Cette application des textes, et notamment de la circulaire en cause, présentait plusieurs difficultés.
Premièrement, la situation des résidents est réglée par les articles R. 314-164 à R. 314-168 du code de l’action sociale et des familles, qui n’établissent pas de distinction entre les résidents permanents et temporaires.
Deuxièmement, la circulaire en cause n’a pas été prise pour l’application de ces dispositions d’une part, mais surtout elle n’a aucune portée normative, a fortiori pour établir une distinction que la loi n’a pas entendu établir, d’autre part.

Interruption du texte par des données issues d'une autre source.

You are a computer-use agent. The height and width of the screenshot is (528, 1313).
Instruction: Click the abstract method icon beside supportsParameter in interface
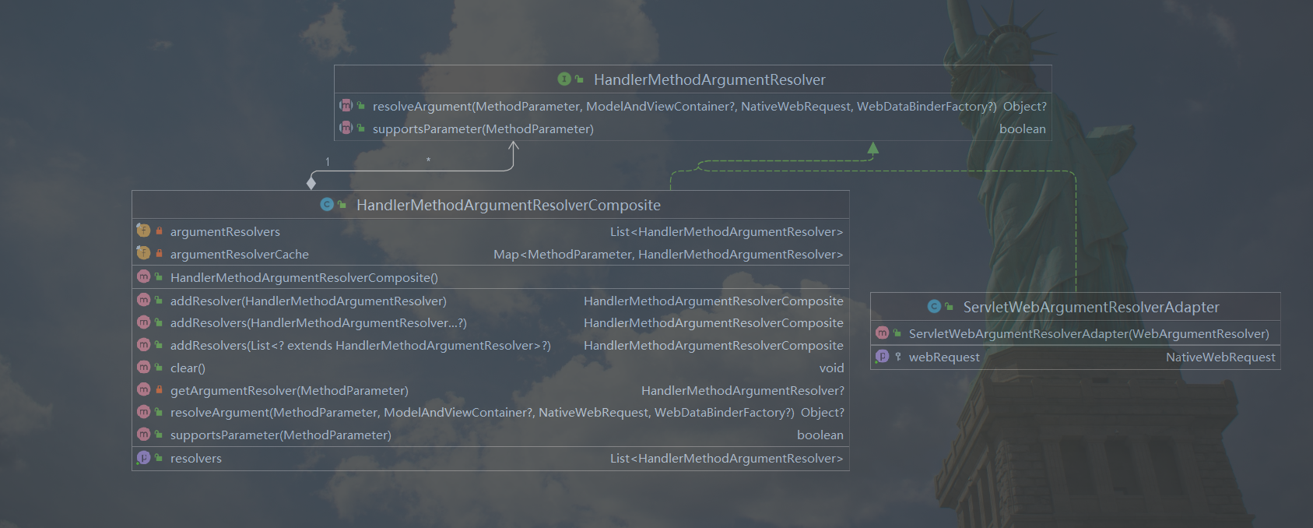(346, 128)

Aussi, et troisièmement, le séjour des résidents étant parfois aléatoire, l’établissement soutenait que la Caisse pourrait avoir été conduite à faire une application rétroactive d’une circulaire dépourvue de toute autorité normative en considérant, à compter du 91ème jours, que le résident devait être regardé comme étant un résident permanent dont les soins devaient être pris en charge au titre du forfait global.
Le Tribunal a fait droit à la demande de l’établissement en considérant que :
« Toutefois, il ne résulte pas des articles R.314-164, R.314-166, R.314-167 et R.314-168 du Code de l’Action Sociale et des Familles (CASF), comme de ceux concernant les modalités particulières de financement des établissements hébergeant des personnes âgées dépendantes, de distinction selon que l’accueil des résidents est permanent ou temporaire ; qu’une circulaire ne saurait distinguer là où la loi ne distingue pas ; que, par ailleurs, la Caisse ne verse aux débats aucune feuille de soins, ni les décomptes des prestations remboursées ».